Thursday, June 6, 2013

What to do? Playing the Slots (Canyons, that is)

One of the most beautiful sights you will ever see is a slot canyon on the Colorado Plateau. Formations like the Navajo Sandstone are good cliff-forming rock layers, and yet they are easily eroded under the right circumstances. Flash floods carry a lot of abrasive sediment, and they work quickly to turn the slightest crevice into an intricately winding maze that can be dozens, even hundreds of feet deep and only a few feet wide.
Add to the maze-like labyrinth the glow of the fierce desert sun, and the rock seems to glow. Exploring a slot canyon can be an exercise in spiritual awareness.

Antelope Canyon near Page, Arizona on the lands of the Navajo Nation is regarded by many to be one of the finest slot canyons in existence. The gulch that formed it drains a region of many square miles, and flash floods can deliver tons of sand in a matter of minutes in water/mud twenty feet deep.

 We traveled through it yesterday, and I wanted to share some of the photographic results....
Antelope Canyon embodies a sort of perfection of form and light...the crossbedding structure of the ancient sand dunes adds wonderfully to the texture.
 And the darkness contrasting with the light presents a wonderful challenge to the photographer.
As our visit continued, the sun rose higher, casting more beams of light in the greatest depths of the gorge.

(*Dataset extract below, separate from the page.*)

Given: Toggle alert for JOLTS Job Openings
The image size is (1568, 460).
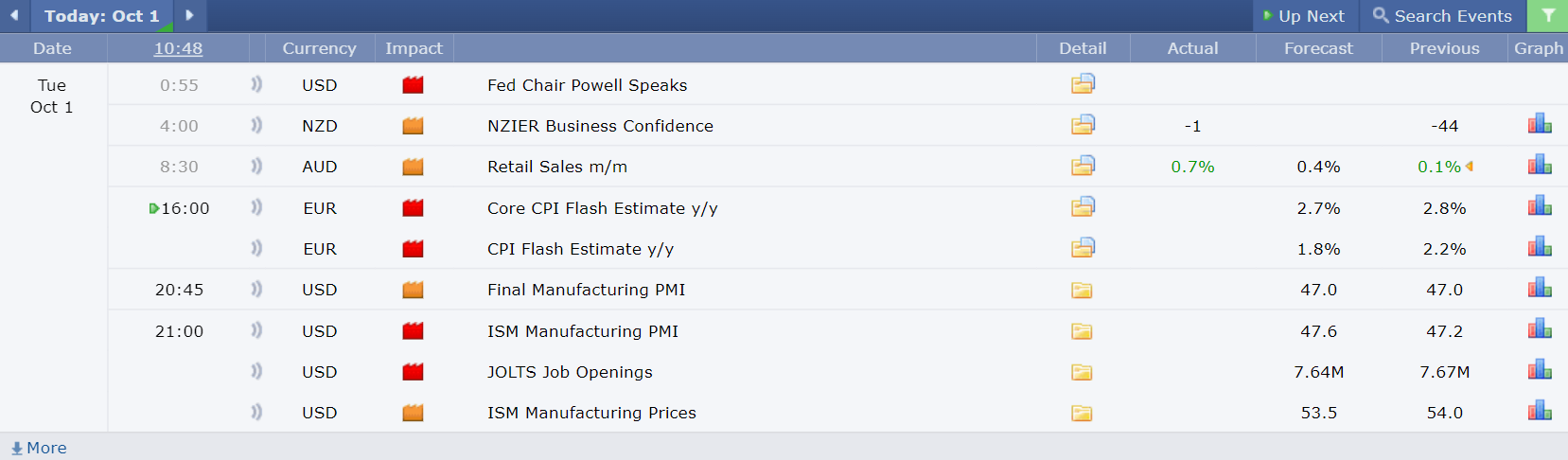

It was just as perfect a moment of spiritual peace and recognition of the paradox of chaos and order in the Universe that one can imagine. Except for one thing. One really important thing...we had to pay a pretty penny for the privilege, and we were conducted through the canyon like cows being herded onto a cattle train...and thus comes the paradoxical question: What to do about it? How to find some way of centering the spirit and finding the peace and solitude so many of us covet?
Well, I suppose you seek out the ragged little sibling canyon that isn't so perfect. Maybe a part of the Navajo Sandstone that has been broken and jointed by the compression of the Earth's crust. Maybe a canyon carved not by mushes of sand and mud, but battered by boulders of solid chunks of rock. A canyon with unstable walls that can collapse and fall without warning.
Maybe you seek out a canyon like Cottonwood Wash in Grand Staircase-Escalante National Monument...no admission fee, no guides, no people, just quiet.
 And a different kind of beauty: a hard edged beauty. Not as colorful, but full of character.
So, really: how do you choose? Perfection, but with crowds and cattle prods? Or a roughhewn rugged beauty with intense solitude and serenity?
 For me it is no contest...solitude wins out every time. But there is the other solution to the quandary...
 You do both! And that is why yesterday was a great day....
I know of lots of other slot canyons out there. What are your favorites?